In [None]:
%load_ext autoreload
%autoreload 2

from typing import Any, cast

import pandas as pd

from models import models, scalers
from read_data import read_datasets
from data_cleaning import prep_dataframe, preprocess_data
from training import train_test_random, split_x_y, calc_stats

## Generate Datasets

Copies of the dataset, each with a different scaler applies, are generated and stored for usage in training.

In [None]:
dep_var = "Log(Efficiency)"

all_data = read_datasets()
combined_data = prep_dataframe(all_data, dep_var)


In [None]:
datasets = {}
for scaler_name, scaler in scalers.items():
    data, _ = preprocess_data(combined_data.copy(), dep_var, scaler, True)

    non_holdout, holdout = train_test_random(data, 0.1)
    train, test = train_test_random(non_holdout, 0.1)

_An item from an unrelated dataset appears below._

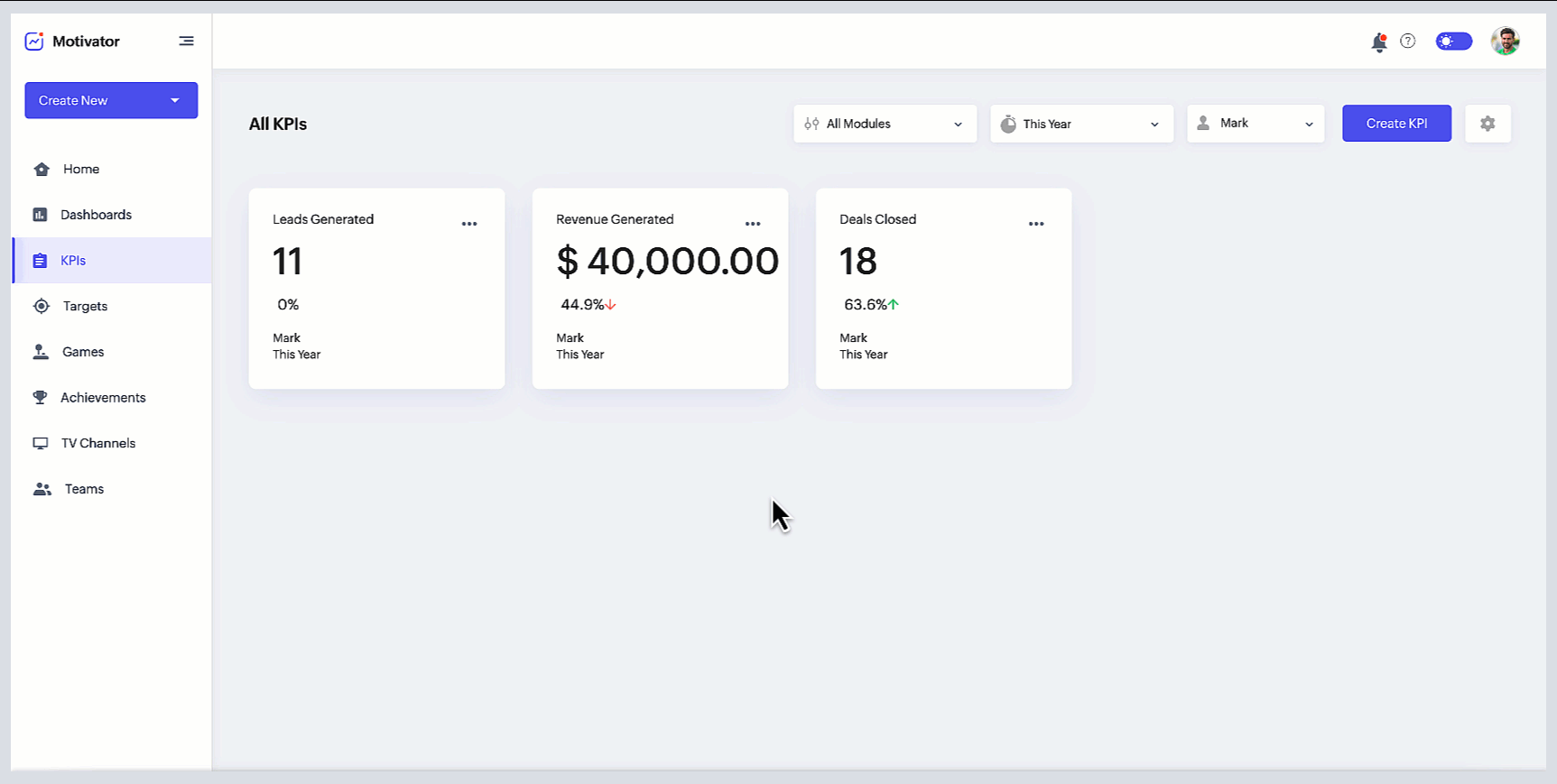
Task: Click the help question mark icon
Action: [1407, 42]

    # Do splits for all data
    datasets[scaler_name] = split_x_y([train, test, holdout], dep_var)


In [None]:
results = pd.DataFrame(columns=["name", "scaler", "r2", "mae", "mape", "mse"])

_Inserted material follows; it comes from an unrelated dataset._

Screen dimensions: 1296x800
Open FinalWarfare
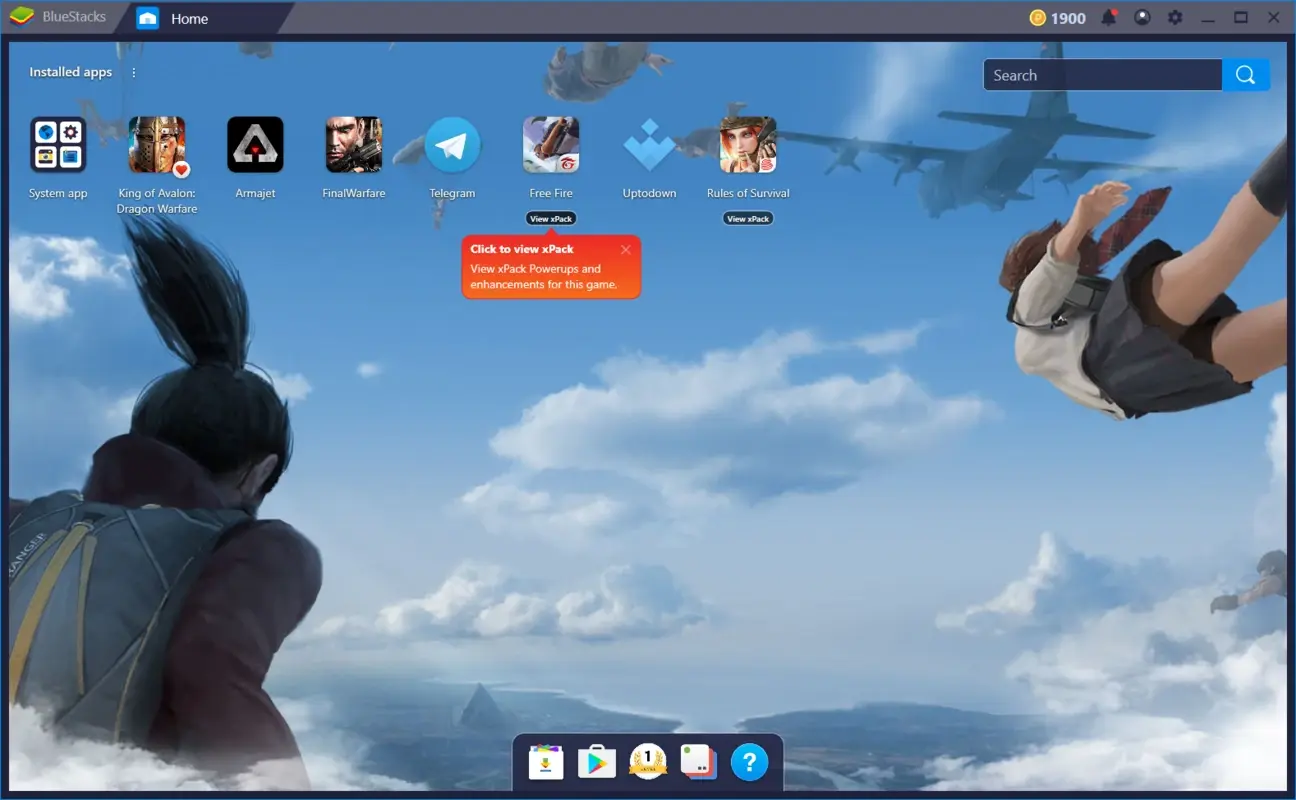pyautogui.click(x=353, y=143)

for model_name, model in models.items():
    for scaler_name in scalers.keys():
        train, test, holdout = datasets[scaler_name]
        model.fit(train[0], train[1])

        pred_y = model.predict(test[0])
        result = calc_stats(test[1], pred_y, print_res=False)
        result = cast(dict[str, Any], result)
        result["name"] = model_name
        result["scaler"] = scaler_name

        results = results.append(result, ignore_index=True)


In [None]:
results.to_csv("results.csv")


In [None]:
# Take only the maximum scaler config for each model
max_indices = results.groupby(["name"])["r2"].idxmax()
maximums = results.loc[max_indices]


In [None]:
maximums.to_csv("results.csv")